Weaver has no problem living beside his oil well. “It’s the best neighbor I’ve got,” Weaver said, calling it Mr. Lufkin after the Lufkin pump on the well.


Weaver was born into the oil business: his father and uncles owned the Weaver Brothers Drilling Co. and drilled 10% of the oil wells in Huntington Beach and 10% of those in Long Beach. Weaver has been in business since 1956, when he drilled his own first well.

The pumping unit visible on his land is his own, but wells may be leased from the landowner. The lease may include a clause that the owner gets a percentage of what ever is dredged. According to Weaver, the biggest percentage of what the owner is due is one-sixth of what is pumped. If a well gets six barrels a day, a landowner gets one barrel’s worth--that is, $15 these days, or the going price.

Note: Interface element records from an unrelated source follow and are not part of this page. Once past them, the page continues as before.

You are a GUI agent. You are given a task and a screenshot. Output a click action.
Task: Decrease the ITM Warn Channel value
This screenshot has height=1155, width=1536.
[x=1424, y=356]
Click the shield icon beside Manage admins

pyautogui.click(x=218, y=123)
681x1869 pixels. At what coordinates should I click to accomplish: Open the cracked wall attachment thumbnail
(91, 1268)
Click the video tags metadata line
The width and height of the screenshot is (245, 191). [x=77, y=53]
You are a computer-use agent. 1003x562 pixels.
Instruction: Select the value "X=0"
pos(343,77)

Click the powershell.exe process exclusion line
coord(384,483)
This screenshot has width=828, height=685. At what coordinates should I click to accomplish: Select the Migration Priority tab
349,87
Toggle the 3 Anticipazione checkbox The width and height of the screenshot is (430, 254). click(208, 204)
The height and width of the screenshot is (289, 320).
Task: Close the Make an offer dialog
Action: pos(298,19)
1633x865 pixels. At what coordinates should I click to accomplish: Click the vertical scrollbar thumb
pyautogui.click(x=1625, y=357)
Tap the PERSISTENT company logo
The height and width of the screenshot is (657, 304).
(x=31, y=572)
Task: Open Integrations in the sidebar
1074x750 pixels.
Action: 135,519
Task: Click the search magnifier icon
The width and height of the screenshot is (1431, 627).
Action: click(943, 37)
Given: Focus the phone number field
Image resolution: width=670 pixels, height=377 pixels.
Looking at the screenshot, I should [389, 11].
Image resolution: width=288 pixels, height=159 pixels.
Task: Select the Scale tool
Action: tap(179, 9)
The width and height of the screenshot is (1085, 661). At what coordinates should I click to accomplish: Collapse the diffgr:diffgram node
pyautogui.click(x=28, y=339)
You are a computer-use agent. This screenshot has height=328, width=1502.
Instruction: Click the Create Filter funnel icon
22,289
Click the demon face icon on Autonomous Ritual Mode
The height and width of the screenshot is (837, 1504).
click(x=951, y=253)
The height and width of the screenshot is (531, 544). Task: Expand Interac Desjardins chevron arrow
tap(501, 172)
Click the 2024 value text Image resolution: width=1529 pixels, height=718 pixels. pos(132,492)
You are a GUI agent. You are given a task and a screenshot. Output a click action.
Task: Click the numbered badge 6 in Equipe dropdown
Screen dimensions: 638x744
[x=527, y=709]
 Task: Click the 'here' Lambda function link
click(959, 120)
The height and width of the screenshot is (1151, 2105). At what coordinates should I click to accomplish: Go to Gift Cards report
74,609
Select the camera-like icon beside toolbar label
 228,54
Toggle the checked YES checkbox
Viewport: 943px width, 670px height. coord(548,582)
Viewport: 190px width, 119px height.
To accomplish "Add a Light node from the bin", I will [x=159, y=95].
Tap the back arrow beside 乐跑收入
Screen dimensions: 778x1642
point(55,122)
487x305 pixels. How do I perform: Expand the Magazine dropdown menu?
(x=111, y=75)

“The oil business has been so bad,” he said. “The price of crude oil is so low that it’s prohibitive--you can’t afford to drill new wells.”

Oil inspector Bodenbender suggests that the Huntington Beach city government is aware of the danger of losing all the oil wells in the city: “The city of Huntington Beach is looking for consolidation projects so their sources aren’t (entirely) lost.”

Keith Bohr, of the Huntington Beach downtown redevelopment office, said the feasibility of drilling sites within new developments is under study. Pending approval by the Planning Commission, the City Council and the Coastal Commission, and the completion of working drawings, he said, “You’d see some drilling sites (within the developments) but wouldn’t recognize them as drilling sites.” The wells would be surrounded by six-foot walls and would be soundproofed.

If oil wells entirely vanish from the landscape, automobile-dependent Americans will suffer and regret their disappearance, Weaver said. “The general public dislikes oil wells,” he said, “but they’re gonna learn to love ‘em before it’s over.”